Imaginez déposer des milliers d’euros sur une plateforme de trading crypto, voir vos soldes s’afficher tranquillement, puis un jour découvrir que l’accès est bloqué et que l’argent a purement et simplement disparu. C’est exactement ce que vivent aujourd’hui plusieurs milliers de clients de Knaken, la plateforme néerlandaise qui a basculé en faillite le 16 juillet dernier. La dernière nouvelle n’arrange rien : le parquet a vendu les dernières cryptomonnaies saisies pour seulement 2,2 millions d’euros. Un montant dérisoire face aux 10 à 12 millions estimés qui avaient été placés par les utilisateurs.

Une vente qui révèle l’ampleur du gouffre

Le 17 août 2026, le trustee Carl Hamm a confirmé à la chaîne régionale Rijnmond que ces 2,2 millions d’euros constituaient pour l’instant le seul pot disponible pour rembourser les créanciers. Autrement dit, la quasi-totalité des clients devra se contenter d’une fraction de ce qu’ils croyaient posséder. Le message du liquidateur est clair : mieux vaut ne pas trop se faire d’illusions.

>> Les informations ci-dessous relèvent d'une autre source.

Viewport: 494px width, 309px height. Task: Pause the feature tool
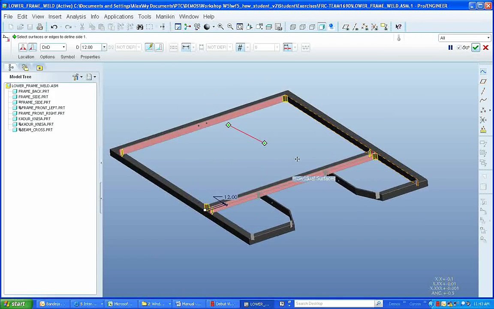451,47
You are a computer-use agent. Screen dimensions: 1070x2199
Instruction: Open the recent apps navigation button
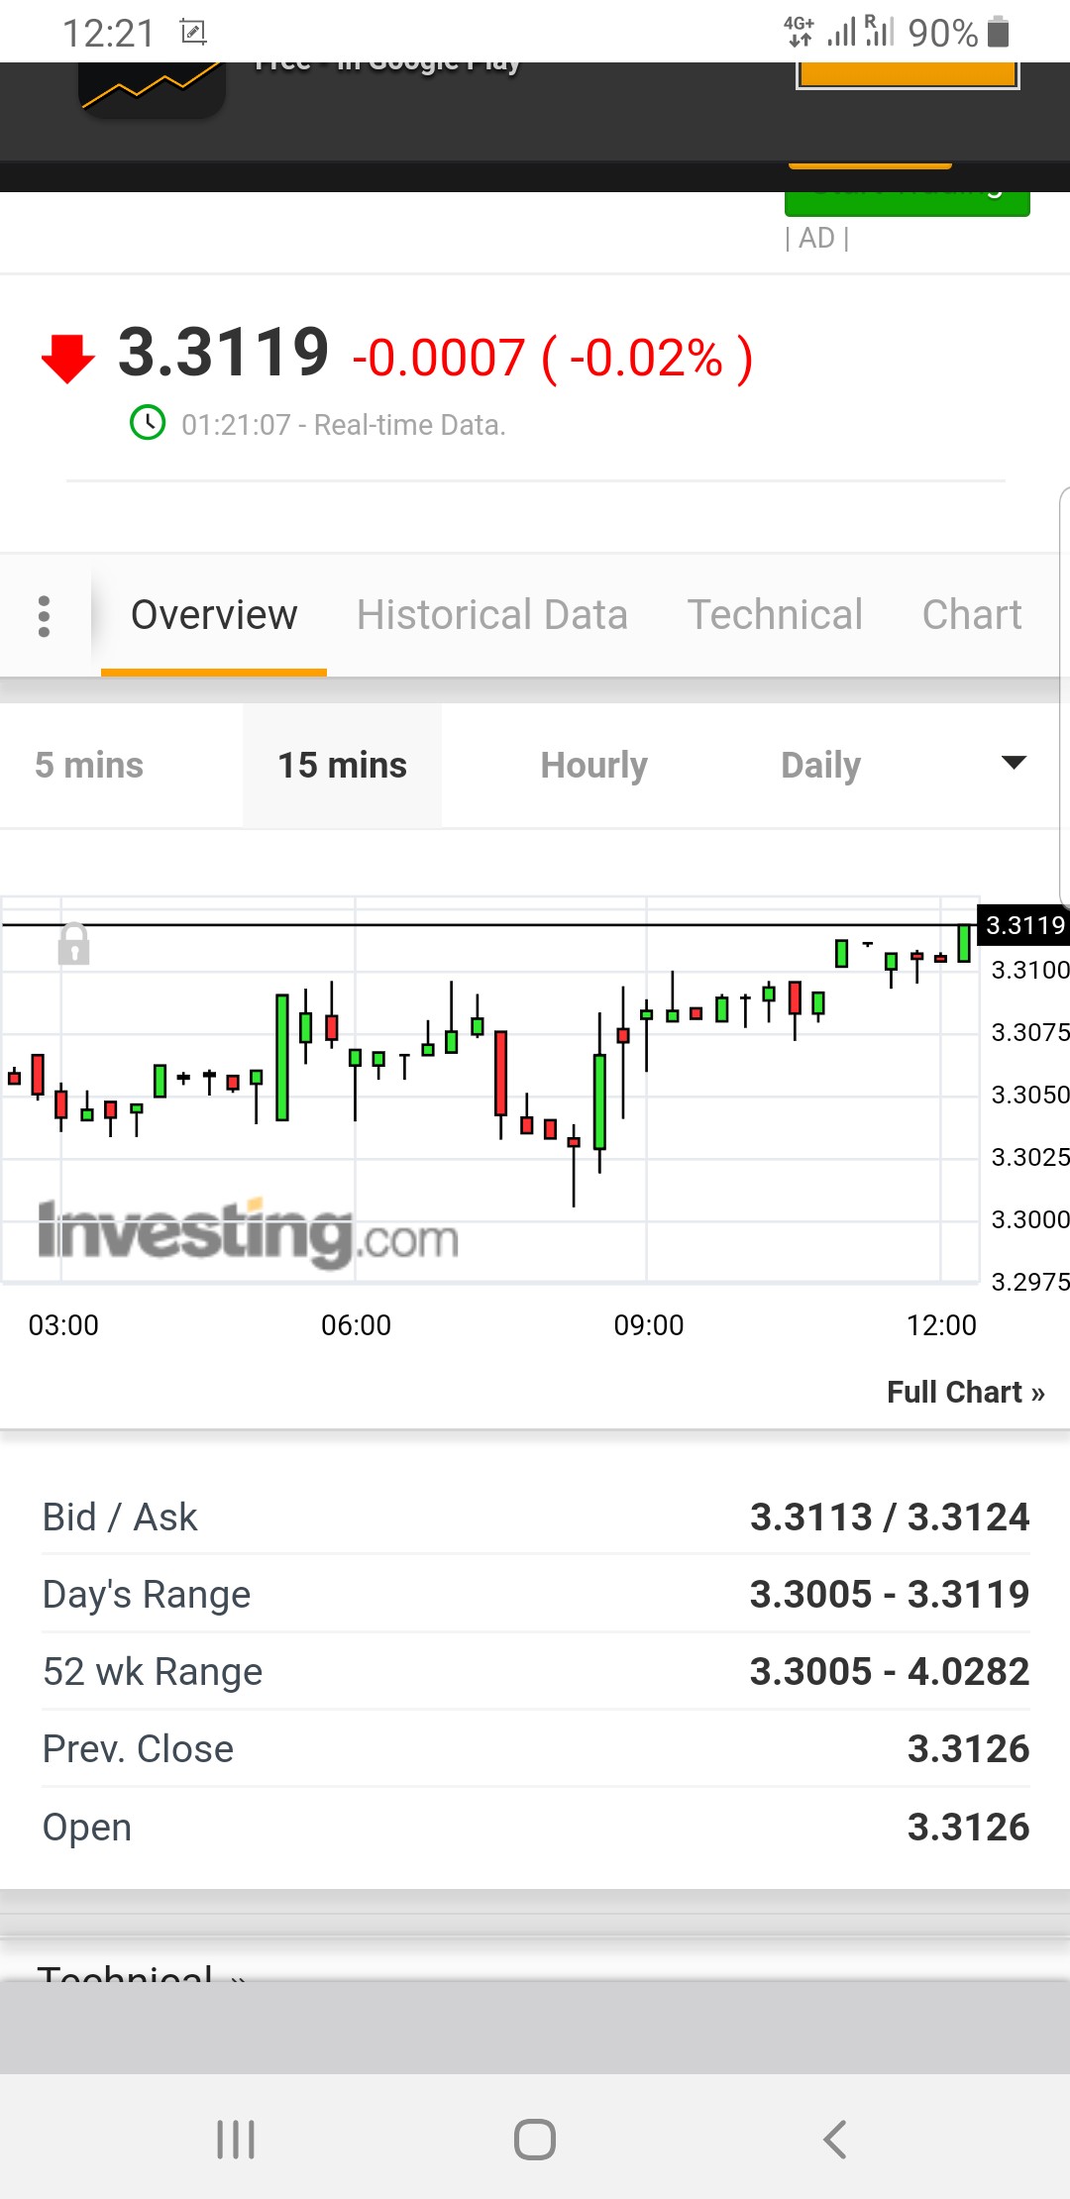tap(236, 2139)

Cette vente n’est pas anodine. Elle intervient après une saisie opérée par le parquet néerlandais peu avant le dépôt de bilan. Les autorités ont invoqué l’article 117 du Code de procédure pénale néerlandais, qui autorise la cession rapide de biens dont la valeur risque de s’effondrer. Les cryptomonnaies étant particulièrement volatiles, les procureurs ont préféré transformer les actifs numériques en euros stables plutôt que de laisser le cours jouer contre les créanciers.

Les 2,2 millions d’euros issus de la vente constituent actuellement le seul argent disponible dans la masse de la faillite. Les milliers de clients doivent limiter leurs attentes de remboursement intégral.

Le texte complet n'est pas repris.